**Listed records**
+ + + +

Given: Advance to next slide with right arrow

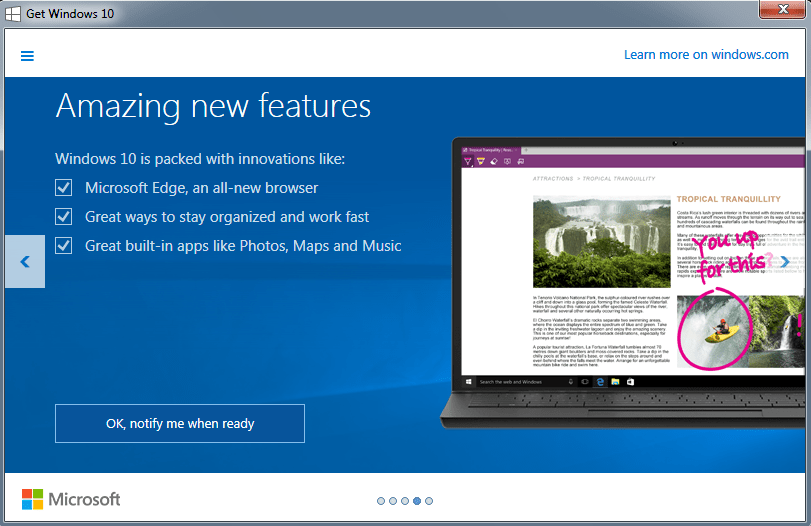Looking at the screenshot, I should (785, 262).
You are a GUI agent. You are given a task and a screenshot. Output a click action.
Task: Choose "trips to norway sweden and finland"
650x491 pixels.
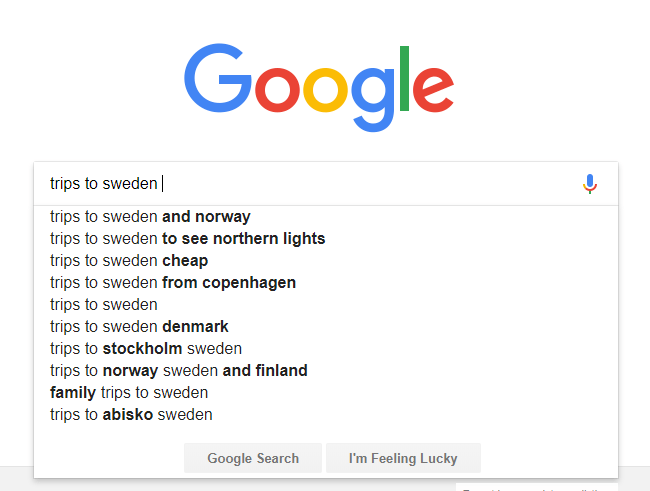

+ + + +

Repeat every line of the data above exactly, but drop the pictures.

**Reply**
Given: Advance to next slide with right arrow

Looking at the screenshot, I should (785, 262).
You are a GUI agent. You are given a task and a screenshot. Output a click action.
Task: Choose "trips to norway sweden and finland"
650x491 pixels.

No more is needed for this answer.